'''

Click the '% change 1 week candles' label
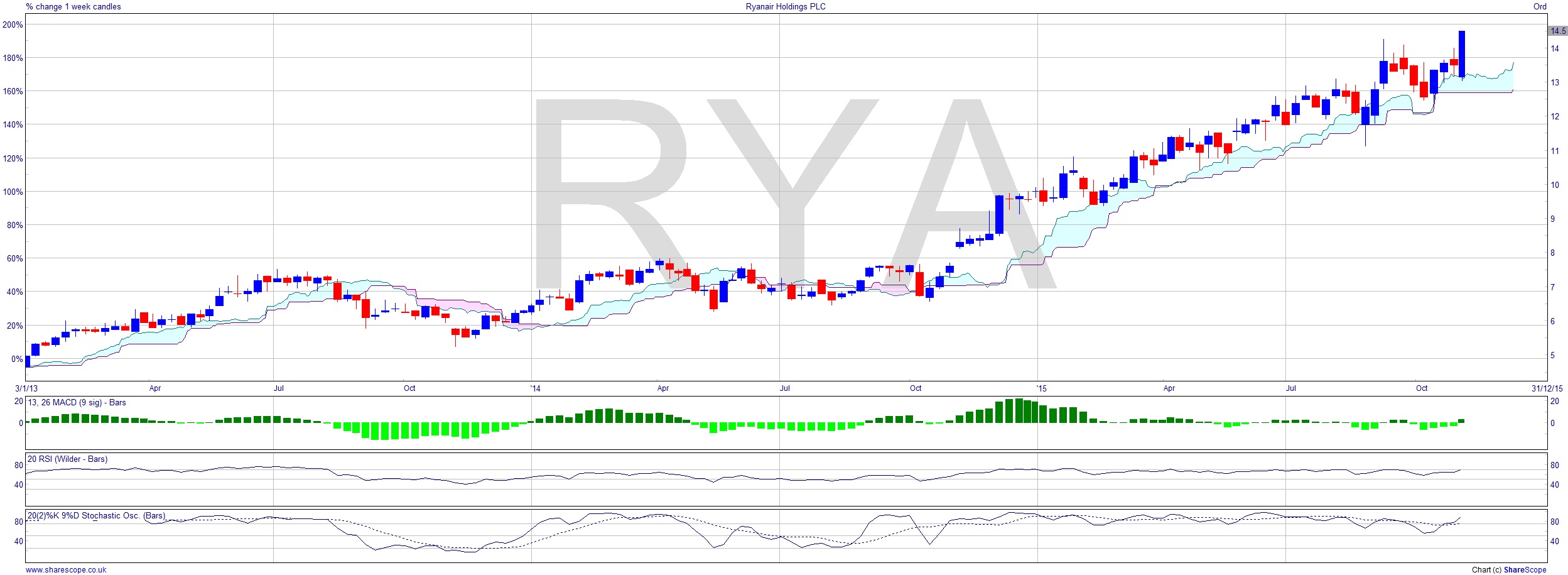1568x575 pixels. [73, 6]
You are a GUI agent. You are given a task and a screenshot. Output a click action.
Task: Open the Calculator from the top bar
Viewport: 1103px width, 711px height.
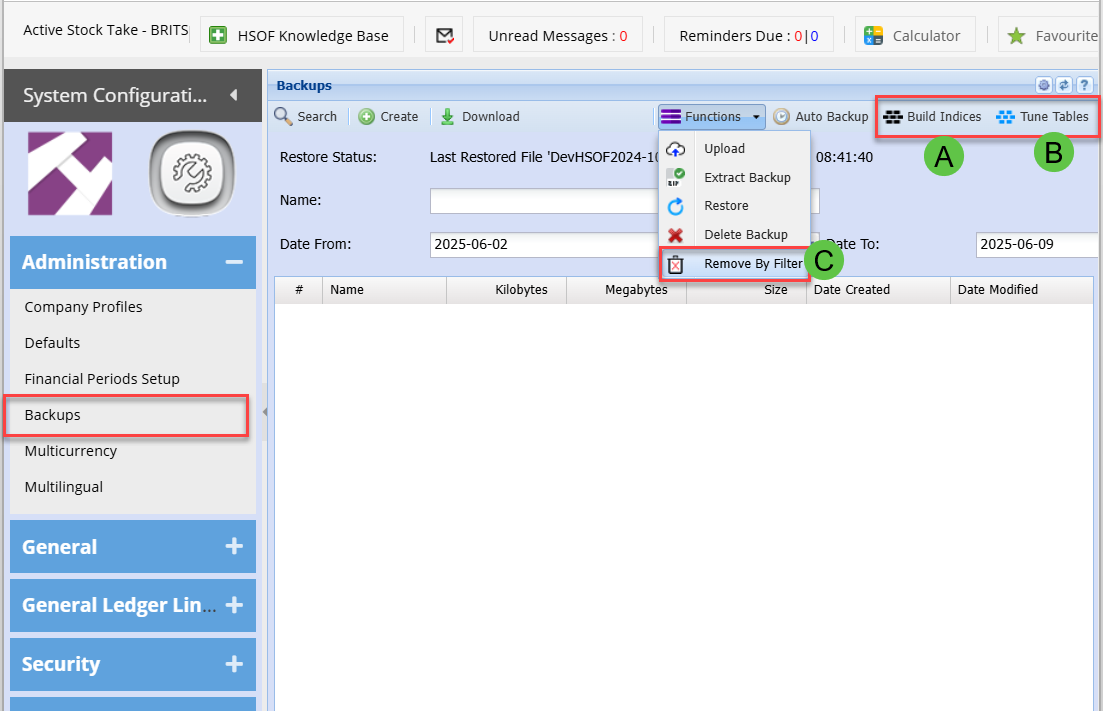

'''

> Exercise description
Your answer must restate the entries word for word and contain no pictures.

> Answer to this problem
Click the '% change 1 week candles' label
1568x575 pixels. [73, 6]
You are a GUI agent. You are given a task and a screenshot. Output a click action.
Task: Open the Calculator from the top bar
Viewport: 1103px width, 711px height.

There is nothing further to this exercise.